Few people were fooled. The deal to raise the debt limit is estimated to result in the loss of an additional three hundred thousand jobs. With residential spending down, the result of employment jitters, stagnated wages, and a self-imploding housing market, and corporate America refusing to spend any of the trillions of dollars of cash being held in reserve for a rainy day despite the fact that a monsoon is raging all around us, the government is the only member of an economic trifecta with the means to do the spending to keep the economy’s head above water. While the stimulus wasn’t perfect, too many concessions resulted in nearly half the money going to tax cuts, it helped to save jobs of teachers, police, construction workers, and many others. Now, there is little doubt that the spending that saved jobs before will turn into spending cuts that will cost jobs.
So far today the DOW is down more than three hundred points, well on its way to a four hundred point drop. It might recover before the end of the trading day. Then again it might get a lot worse. Regardless of how the rest of the day goes it is a good bet that today will go down as a loss. The job creators, formerly known as the wealthy, are not just refusing to put their money back into the markets, but they are continuing to pull their money out. All that confidence that people wanted to restore to the business environment appears to be having just the opposite effect, kind of like the unintended effect on the employment market.
A lot of people tried to say that the debt deal was a compromise and nobody got everything that wanted. My liberal politicians were vocal about their disgust for the deal even though they voted for it. Some liberals refused to vote for it, no doubt taking advantage of the fact that there were enough politicians willing to go on record accepting the deal with the devil. Many described the deal as unfair and a give away to people who would like to hold the economy hostage.
However, the conservative Speaker of the House John Boehner went on record to say that he got about ninety-eight percent of what he wanted. He admits he didn’t get everything he wanted, but he got a whole lot of what he did want. Therefore, it could be reasonably assumed that the path this economy takes from this point forward is one colored primarily by conservatives. No longer can conservatives sit back and honestly say that this national financial fiasco is President Obama’s economy. The conservatives have now put their stamp of approval on this thing moves from now on.

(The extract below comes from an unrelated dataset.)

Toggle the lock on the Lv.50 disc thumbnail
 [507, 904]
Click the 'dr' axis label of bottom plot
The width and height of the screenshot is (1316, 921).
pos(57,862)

Unlike some conservative people who hate their political opponents so much that they went on record saying that they hoped that the country would fail, it truly would be a welcome blessing to see the market take off like a rocket. It would be wonderful to see the focus on tax cuts and spending cuts that primarily benefit the people at the brighter side of our financial spectrum cast a little light on the rest of us. I’m sure that the unemployed liberal wouldn’t complain too hard if some conservative fiscal policy actually resulted in a job. I seriously doubt if somebody in such a situation would complain too bitterly or would do go on record so say how much they would like to cutoff our collective nose to spite our national face. Unfortunately, while we might not be hoping for things to get worse under this plan heavily influenced by conservative thinking, it looks like there will be hell to pay.
There will continue to be job cuts. Those cuts will result in less demand for products and services. The reduced demand will result in more job cuts and the continued reduction in products and services. It will be a continuous cycle for a while. I might be wrong and I certainly hope I am.